*SUPPLIED RECORDS*:

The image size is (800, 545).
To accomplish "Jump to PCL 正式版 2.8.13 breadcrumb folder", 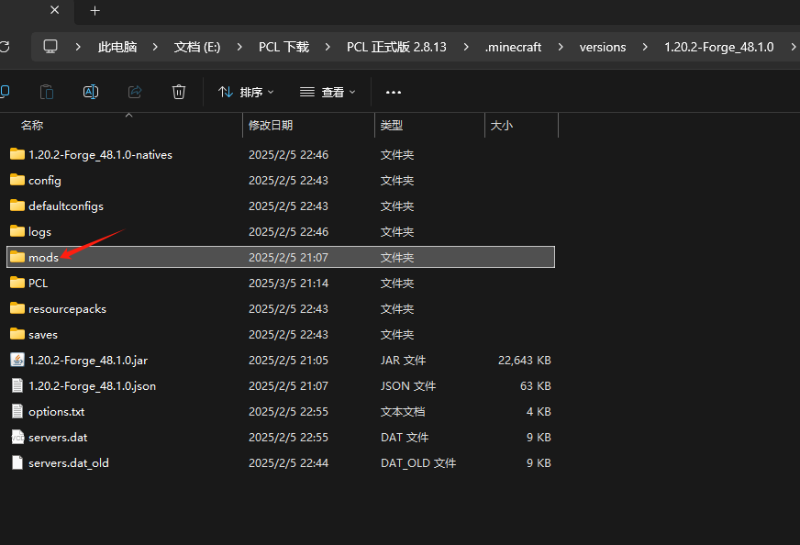I will (x=396, y=47).
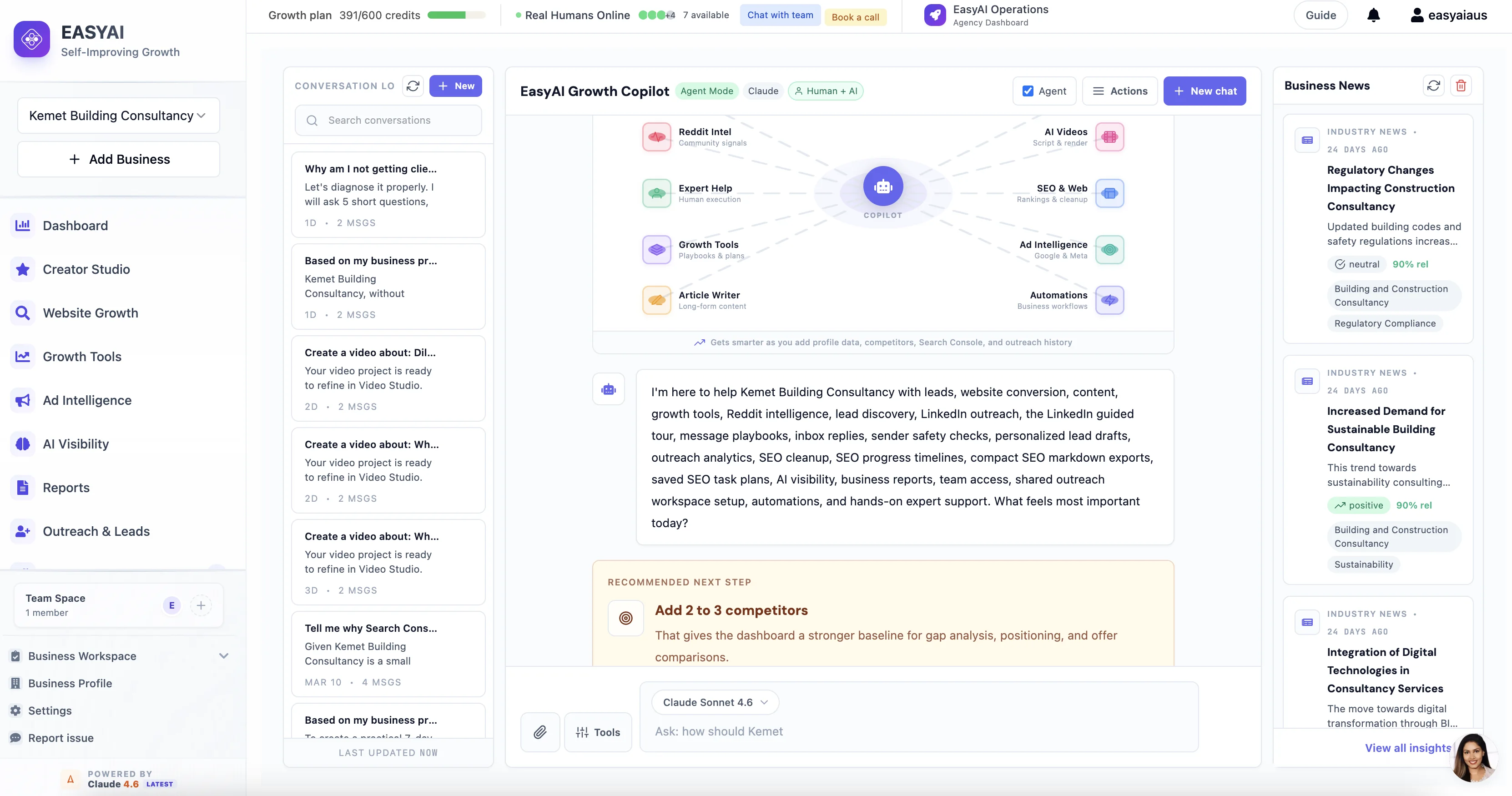The width and height of the screenshot is (1512, 796).
Task: Click the Search conversations field
Action: (388, 121)
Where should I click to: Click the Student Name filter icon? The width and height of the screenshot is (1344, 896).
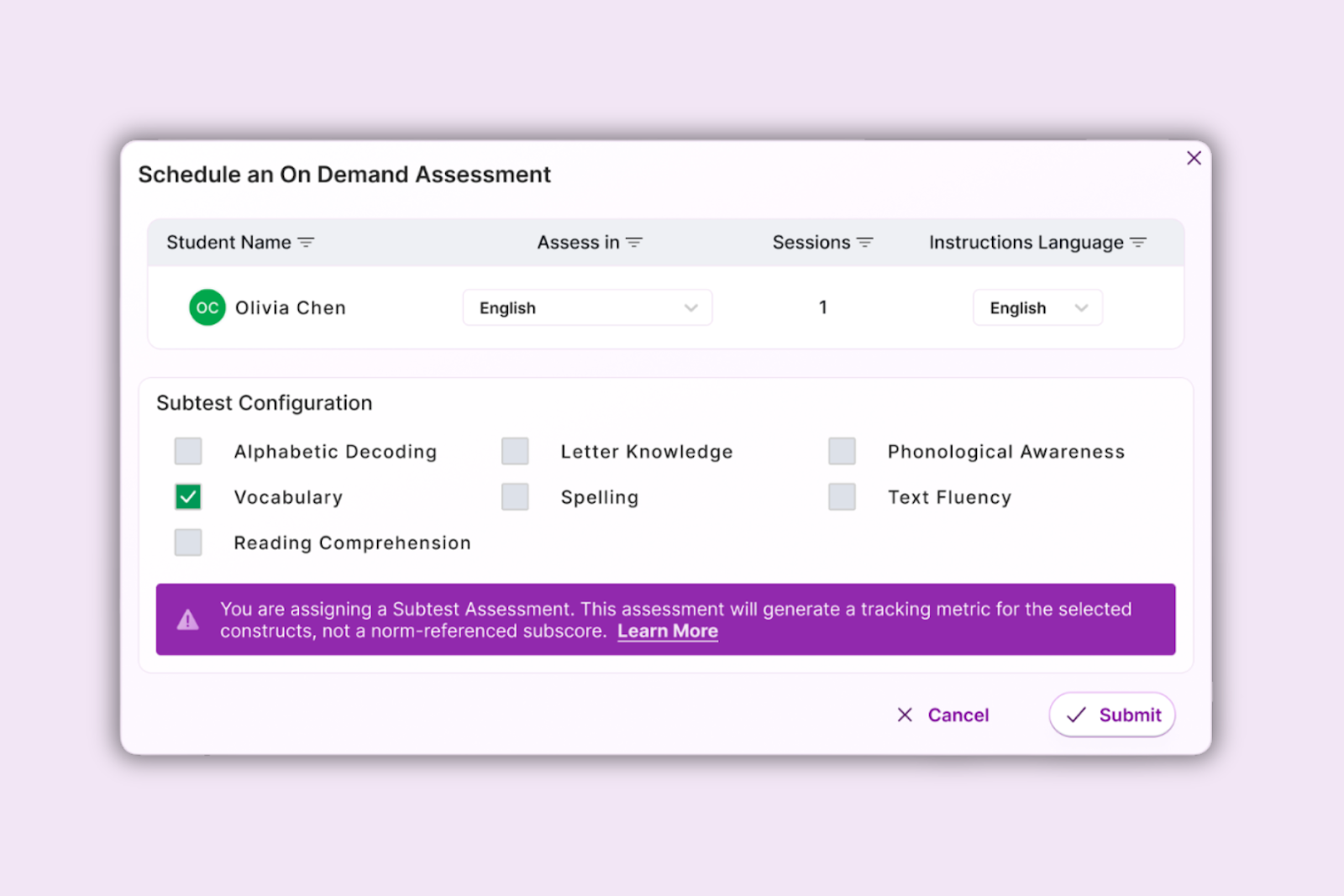(x=306, y=243)
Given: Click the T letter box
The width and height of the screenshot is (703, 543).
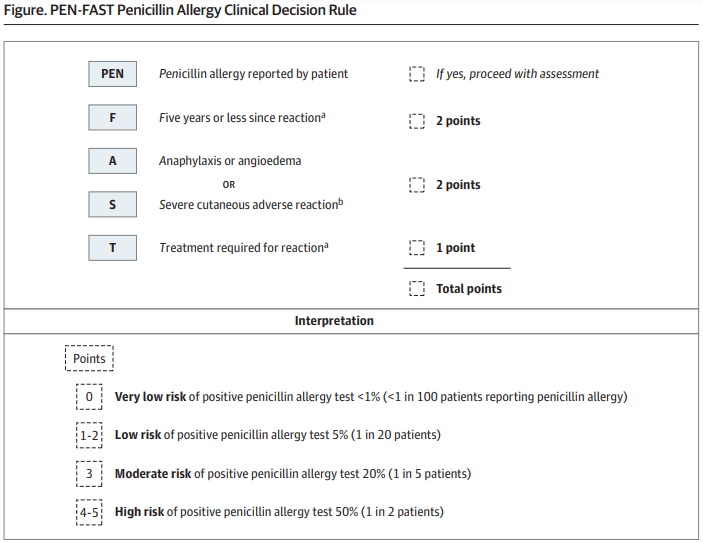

*WHAT YOU WILL DO*: Reproduce everything from the line containing "Where should I" down to the end of the data, both ends included, and leave the pictures out.

*SOLVED EXERCISE*:
Where should I click to: Click the Student Name filter icon? The width and height of the screenshot is (1344, 896).
(x=306, y=243)
Given: Click the T letter box
The width and height of the screenshot is (703, 543).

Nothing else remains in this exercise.